This was the second story I wrote for the
Flash!Friday Flashversary (as one of the semifinalists). The photo was the
prompt.
When the Demons Came Knocking
The day the knocking
started dad said it was demons that wanted to attack us. He said the sky would
break and fall. Gran said it’s the old people who stayed outside in the
Otherworld when we came to the True World. She said they had realized their
folly, but could not find their way to us. But we all knew grandma was crazy.
Not far from our house
is one of edge-mountains supporting the skydome. The white expanse, lit by the
everlasting sun curved over the True World, locking us safely inside after fire
burst from the ground in the Otherworld and covered everything in ash. But that
was countless years ago – if it had happened at all.
The knocking became
louder and more frequent and soon many heard the sounds emanating from the
edge-mountain and the skydome. Dad kept watch. Watching for cracks, waiting for
the demons he would burn and send back through the mountain.
But then I found the
tunnel in the mountain. It was big enough for me to crawl into and I shivered
at the thought of finding a demon lurking in the darkness. As I crept along its
length it sloped upwards and a white light, like our skydome, flickered at the
end.

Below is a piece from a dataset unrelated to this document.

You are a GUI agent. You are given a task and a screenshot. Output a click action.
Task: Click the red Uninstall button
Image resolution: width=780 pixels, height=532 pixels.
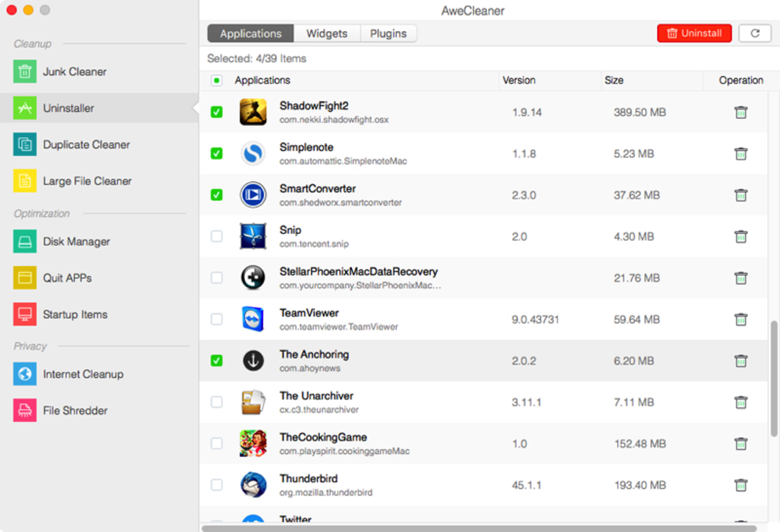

I rushed back to the safety of my home, but the call of the light would
not let me rest. It was not long before I crept back into the darkness. Gran
saw me, but she let me go.
The darkness of the tunnel
was suffocating. The knocking reverberating through the skydome now seemed far
away. The white light turned blue as I neared it. I stepped from the tunnel
into blinding light. Vertigo flung me to the ground as I looked up into an
impossibly big blue skydome. It did not curve with the reassuring safety of
rock, but stretched on and on and on. The world before me was not covered in
ash and fire, but with bright grass, trees and flowers. A few houses stood to
one side and there were people like me. Women. Children. Men covered in soot
and carrying metal tools. Had they been knocking? I picked up a stone, slipped
it into my pocket and fled back into the tunnel when a man saw me. I slid and
slipped to the bottom where my father, gran, and others were waiting.
“Did you see the
demons?” one asked. I shook my head.
“We must destroy it,”
father said. “We must break the rock and close it forever.”
Afterwards they acted
as if the tunnel had never existed. But gran saw I’d changed. She asked me in
front of my father what I had seen at the end of the tunnel. I read his face.
Perhaps I am crazy too.
“Nothing,” I lied.
But now when I’m alone
I stare at the stone I stole from the Otherworld and wonder how far their
skydome stretch. I wonder if they even know we exist.